Tak ada lagi tempatku untuk berdiam diri, selepas berlalunya terik di siang hari. Aku segera mungkin menuju Rumah Baca, sebuah rumah di pinggiran kota Makassar, jauh dari jantung kota. Berada di sebelah timur Makassar. Suasana nya sedikit tenang, berada di dalam kompleks perumahan yang padat. Dulunya rumah ini adalah rumah milik sauadara Bang Jon, ia menetap di Makassar. Kami sering berkumpul setiap sore hingga malam bahkan berdiskusi hinnga Adzan subuh berkumandan. Letaknya tak jauh dari pondokanku. Karena kakak Bang Jon memiliki beberapa rumah di tempat lain, ia memutuskan untuk memberikan rumah itu kepada Bang Jon. Sampai detik ini rumah itu menjadi rumah persinggahan kami dengan anak jalanan lainnya ketika hendak belajar dan berbagi cerita. Aku justru menyebutnya dengan sebutan "Rumah Berbagi".
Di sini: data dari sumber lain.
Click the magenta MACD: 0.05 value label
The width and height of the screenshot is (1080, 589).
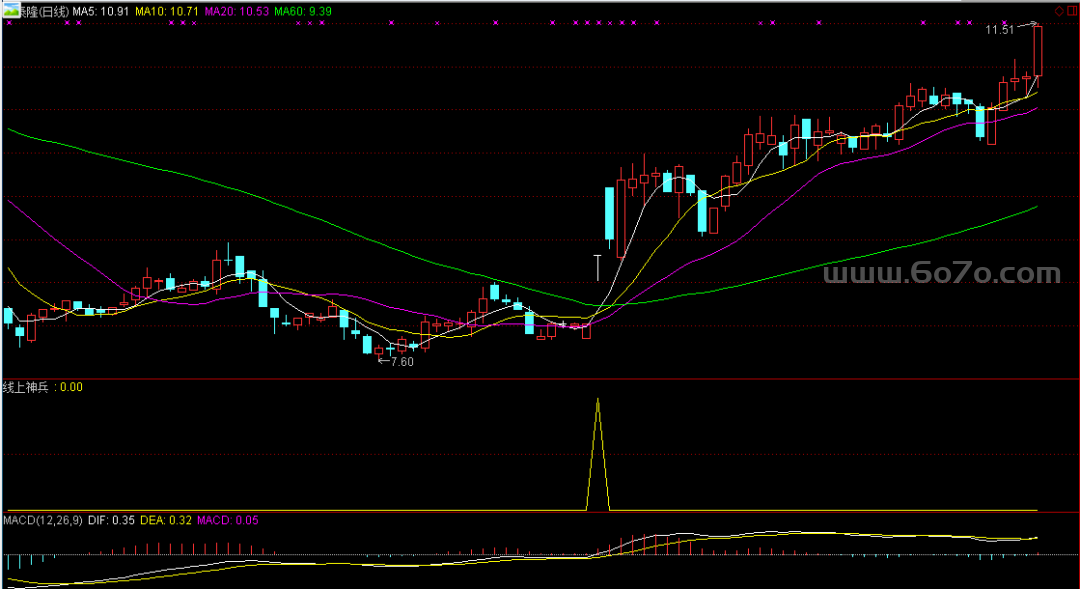(x=227, y=520)
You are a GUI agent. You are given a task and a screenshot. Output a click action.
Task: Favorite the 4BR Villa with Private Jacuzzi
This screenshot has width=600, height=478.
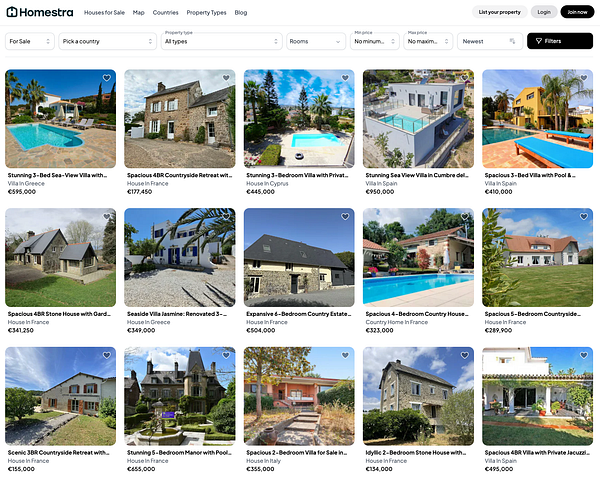(x=584, y=355)

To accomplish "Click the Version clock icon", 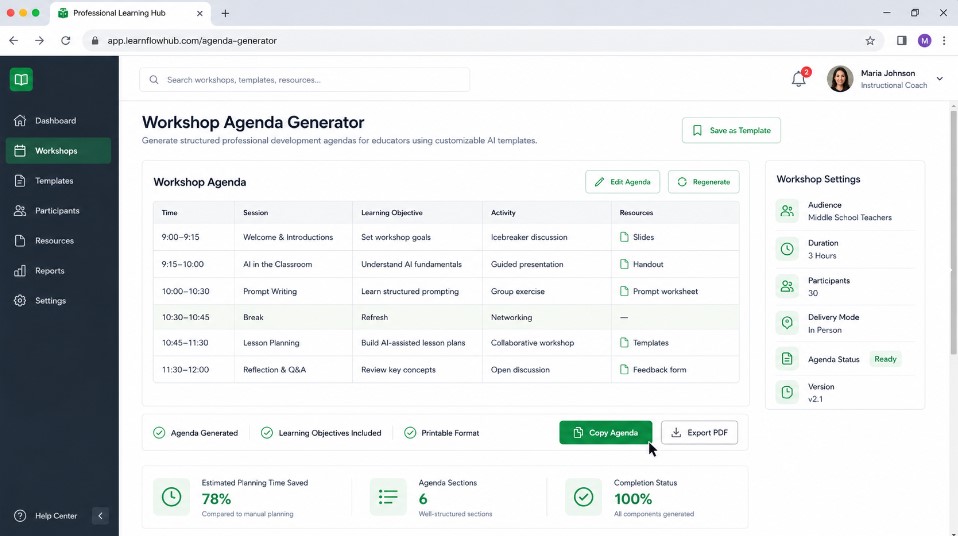I will click(787, 392).
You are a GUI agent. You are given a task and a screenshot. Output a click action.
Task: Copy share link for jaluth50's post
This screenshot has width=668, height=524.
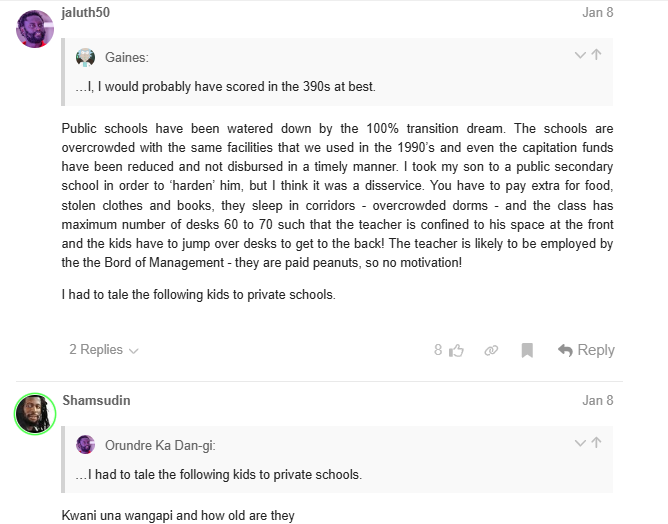pyautogui.click(x=491, y=350)
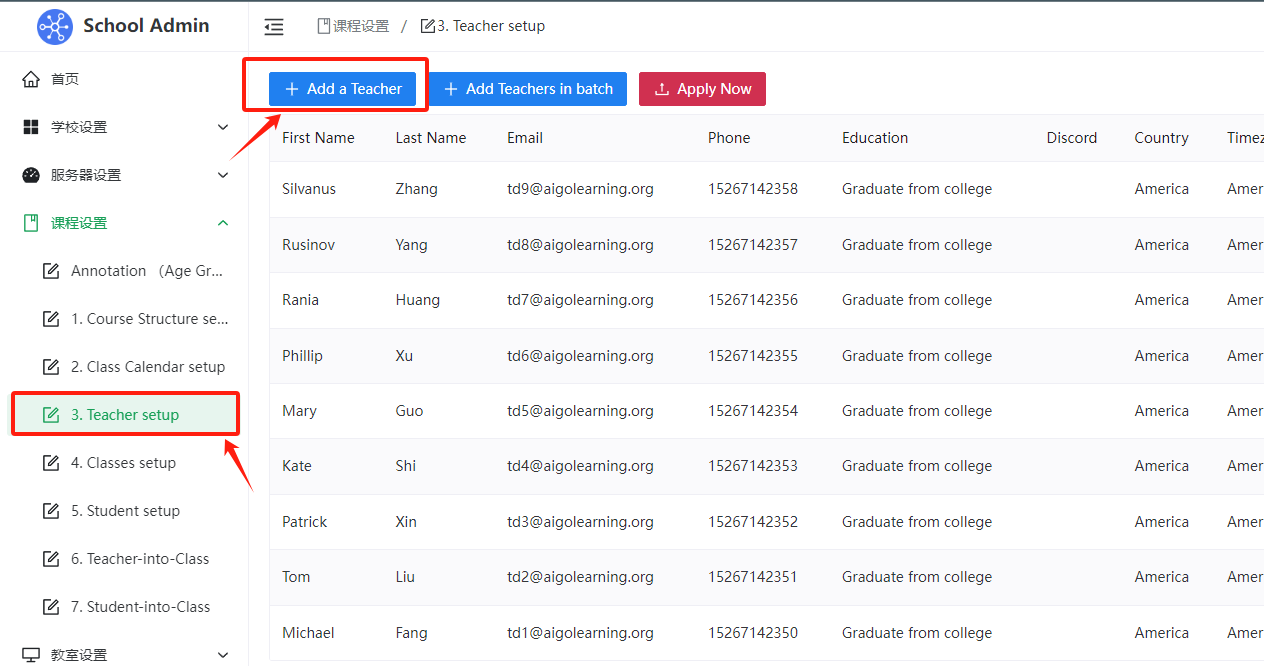
Task: Open the 5. Student setup menu item
Action: (x=125, y=511)
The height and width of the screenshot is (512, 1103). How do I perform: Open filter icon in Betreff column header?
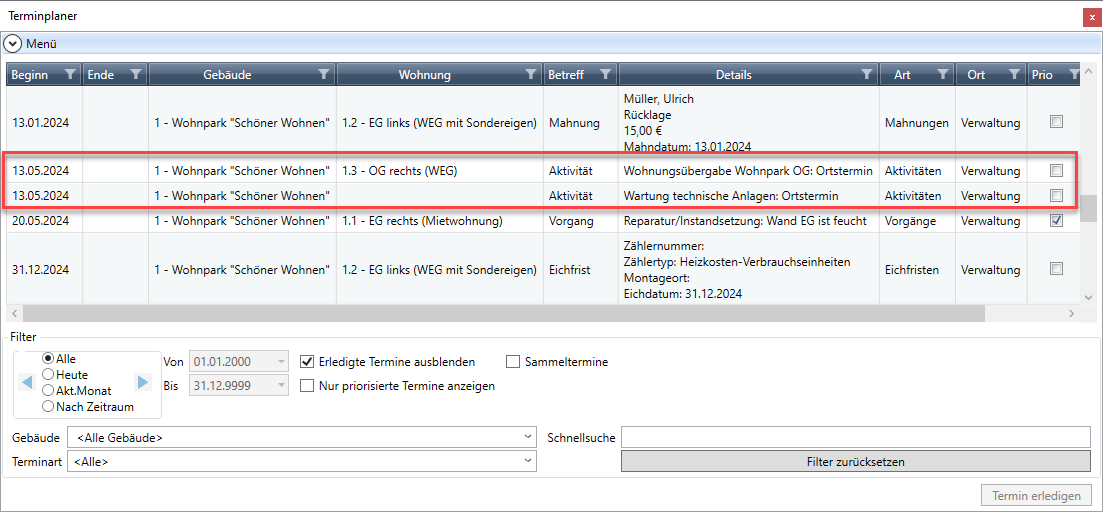[604, 74]
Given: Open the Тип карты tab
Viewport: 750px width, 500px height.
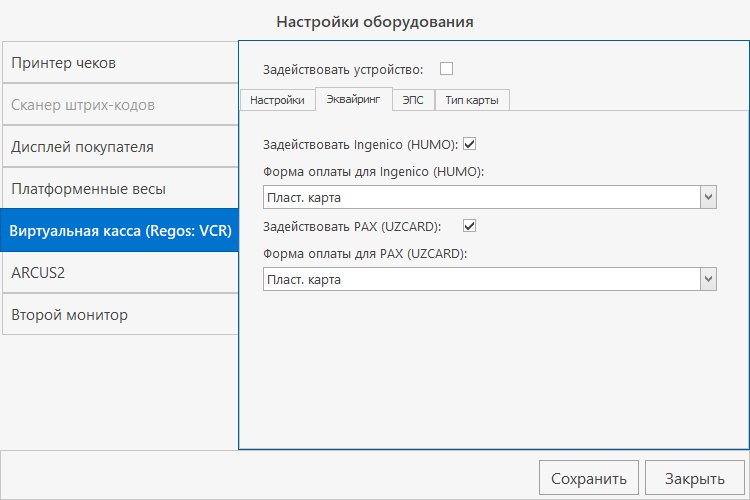Looking at the screenshot, I should point(472,100).
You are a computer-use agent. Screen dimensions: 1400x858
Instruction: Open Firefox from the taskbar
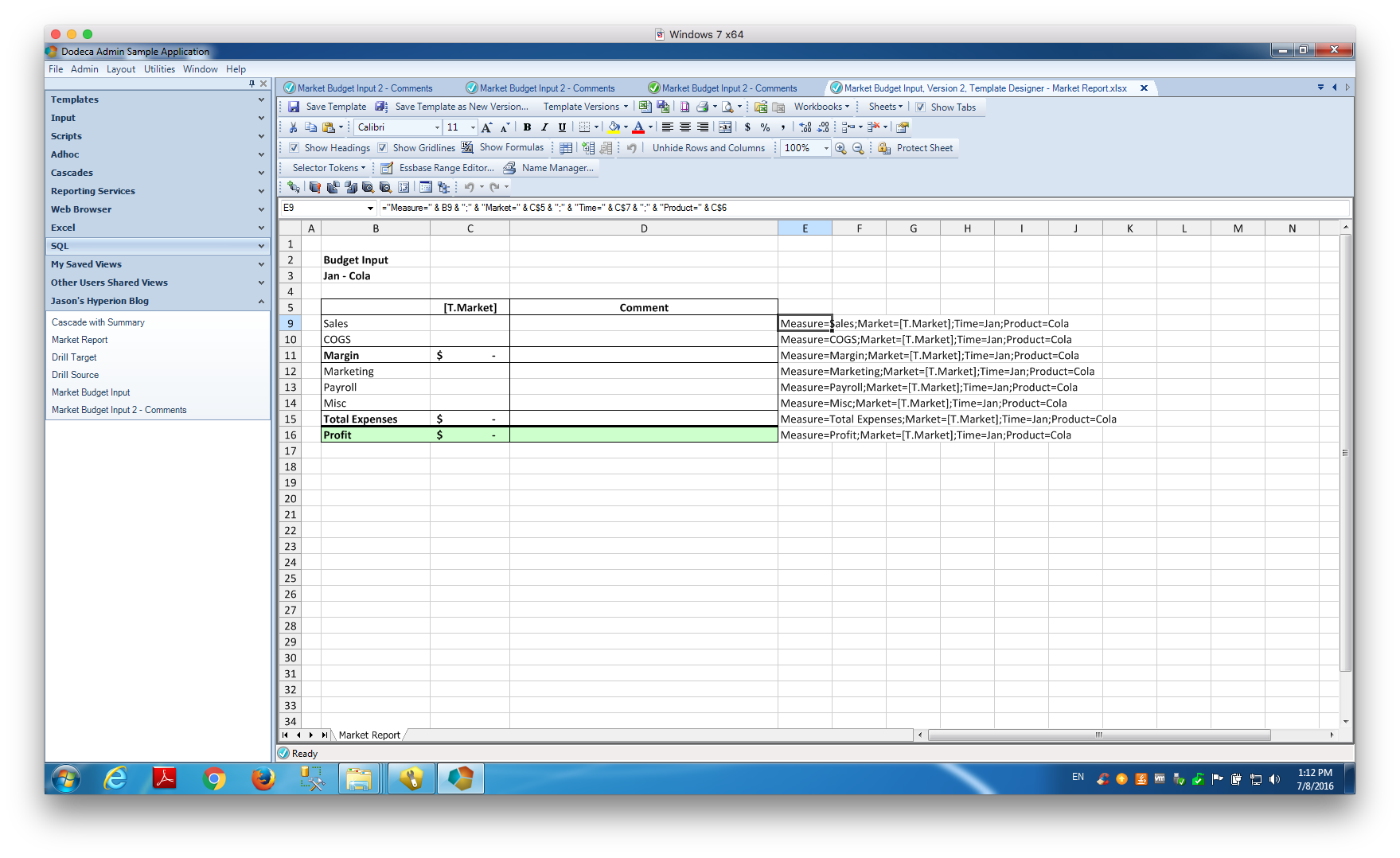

Aku sudah tiba di teras rumah, halamannya tak begitu luas. Mengingat di sekitaran sini adalah kompleks perumahan padat. Aku menengok ke dalam, tampaknya anak-anak sudah menunggu. Aku begitu telat dan sekarang sudah pukul empat sore. Aku merasa tak enak hati tak menepati janji. Kesibukan di kampus juga sangat sulit untuk dihindari. Aku pun masuk.
"Assalamualaikum.." sambil mengetuk pintu
"Waalaikusalam.." mereka mejawab salamku. "Akhirnya Kak Sarah datang juga". Seru salah seorang anak bernama Aldi, namun sering disapa Emen.
Mereka semua tersenyum menunggu kedatanganku. Aku melihat disana sudah ada Ratih, mengabariku lebih awal bahwa ia berangkat lebih dahulu kesini. Ada Ucep juga Aziz teman setia saat berdiskusi mengenai kebudayaan dan politik.
Aku pun duduk diantara mereka.
"Kak Sarah minta maaf yah, datangnya telat".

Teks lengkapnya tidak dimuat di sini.